# EXERCISE GOAL
Rewrite the listing below, replacing "GUI agent" with "desktop assistant" wherever it occurs and keeping everything else the same.

┄┄┄┄┄┄┄┄┄┄┄┄┄┄┄┄┄┄┄┄

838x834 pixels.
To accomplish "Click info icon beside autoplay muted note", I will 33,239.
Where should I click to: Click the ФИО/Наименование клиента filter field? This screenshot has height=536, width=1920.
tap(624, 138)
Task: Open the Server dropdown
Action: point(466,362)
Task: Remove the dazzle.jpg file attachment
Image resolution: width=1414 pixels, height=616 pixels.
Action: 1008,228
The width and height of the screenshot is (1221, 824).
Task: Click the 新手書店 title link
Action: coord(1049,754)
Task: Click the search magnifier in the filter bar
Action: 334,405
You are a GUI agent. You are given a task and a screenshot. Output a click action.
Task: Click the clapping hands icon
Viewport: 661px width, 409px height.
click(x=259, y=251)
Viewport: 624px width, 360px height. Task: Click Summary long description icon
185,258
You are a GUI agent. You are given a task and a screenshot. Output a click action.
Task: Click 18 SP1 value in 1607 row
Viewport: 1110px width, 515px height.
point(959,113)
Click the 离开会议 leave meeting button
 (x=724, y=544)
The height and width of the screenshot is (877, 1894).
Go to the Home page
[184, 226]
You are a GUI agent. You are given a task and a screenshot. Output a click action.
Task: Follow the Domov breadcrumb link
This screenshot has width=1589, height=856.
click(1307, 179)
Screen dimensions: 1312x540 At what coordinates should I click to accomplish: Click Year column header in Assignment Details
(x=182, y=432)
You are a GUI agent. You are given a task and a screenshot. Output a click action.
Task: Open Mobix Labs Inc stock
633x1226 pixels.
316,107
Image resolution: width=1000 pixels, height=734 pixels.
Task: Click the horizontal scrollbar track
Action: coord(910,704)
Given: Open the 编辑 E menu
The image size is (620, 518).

┄┄┄┄┄┄┄┄┄┄┄┄┄┄┄┄┄┄┄┄

# ANSWER FOR THE TASK
838x834 pixels.
To accomplish "Click info icon beside autoplay muted note", I will 33,239.
Where should I click to: Click the ФИО/Наименование клиента filter field? This screenshot has height=536, width=1920.
tap(624, 138)
Task: Open the Server dropdown
Action: point(466,362)
Task: Remove the dazzle.jpg file attachment
Image resolution: width=1414 pixels, height=616 pixels.
Action: 1008,228
The width and height of the screenshot is (1221, 824).
Task: Click the 新手書店 title link
Action: coord(1049,754)
Task: Click the search magnifier in the filter bar
Action: 334,405
You are a desktop assistant. You are given a task and a screenshot. Output a click action.
Task: Click the clapping hands icon
Viewport: 661px width, 409px height.
click(x=259, y=251)
Viewport: 624px width, 360px height. Task: Click Summary long description icon
185,258
You are a desktop assistant. You are given a task and a screenshot. Output a click action.
Task: Click 18 SP1 value in 1607 row
Viewport: 1110px width, 515px height.
point(959,113)
Click the 离开会议 leave meeting button
 (x=724, y=544)
The height and width of the screenshot is (877, 1894).
Go to the Home page
[184, 226]
You are a desktop assistant. You are given a task and a screenshot. Output a click action.
Task: Follow the Domov breadcrumb link
This screenshot has width=1589, height=856.
click(1307, 179)
Screen dimensions: 1312x540 At what coordinates should I click to accomplish: Click Year column header in Assignment Details
(x=182, y=432)
You are a desktop assistant. You are given a task and a screenshot. Output a click action.
Task: Open Mobix Labs Inc stock
633x1226 pixels.
316,107
Image resolution: width=1000 pixels, height=734 pixels.
Task: Click the horizontal scrollbar track
Action: coord(910,704)
Given: Open the 编辑 E menu
The image size is (620, 518).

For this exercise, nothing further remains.